Le terme ‘personne à mobilité réduite’ n’inclut pas seulement les personnes handicapées, au sens traditionnel du terme (personnes en fauteuil roulant, avec une déficience visuelle ou auditive) mais aussi celles qui éprouvent des difficultés à marcher, rester debout, comprendre, les femmes enceintes, les personnes blessées, les enfants de moins de 3 ans et les personnes de plus de 65 ans ; c'est-à-dire 26% de la population européenne, près de 100 millions de citoyens (donnée Eurostat) qui ne peuvent pas utiliser correctement les transports publics.
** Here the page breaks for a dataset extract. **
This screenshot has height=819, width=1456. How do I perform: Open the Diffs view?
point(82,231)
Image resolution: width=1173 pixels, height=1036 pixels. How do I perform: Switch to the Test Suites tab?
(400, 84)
Nos sociétés sont censées garantir l’égalité des chances entre tous les citoyens. Pourtant, les personnes à mobilité réduite rencontrent encore d’énormes difficultés, notamment pour monter dans un bus ou un tramway en raison d’un écart de niveau entre le véhicule et le trottoir. Pour leur permettre de participer pleinement à la société, il faut urgemment s’assurer que le transport public en Europe devienne accessible.
Nous croyons fermement qu’un système de transport public accessible bénéficiera à tous les usagers. Il permet d’améliorer la qualité, l’efficacité, la sécurité et donc l’attractivité des transports publics, mais aussi la compétitivité de cette industrie. Ainsi, à Grenoble, suite à l’introduction d’un réseau de tramway accessible, le temps nécessaire pour la montée et la descente du tramway a été réduit. Par conséquent, la durée de voyage a diminué et moins de véhicules sont nécessaires, permettant alors une économie financière.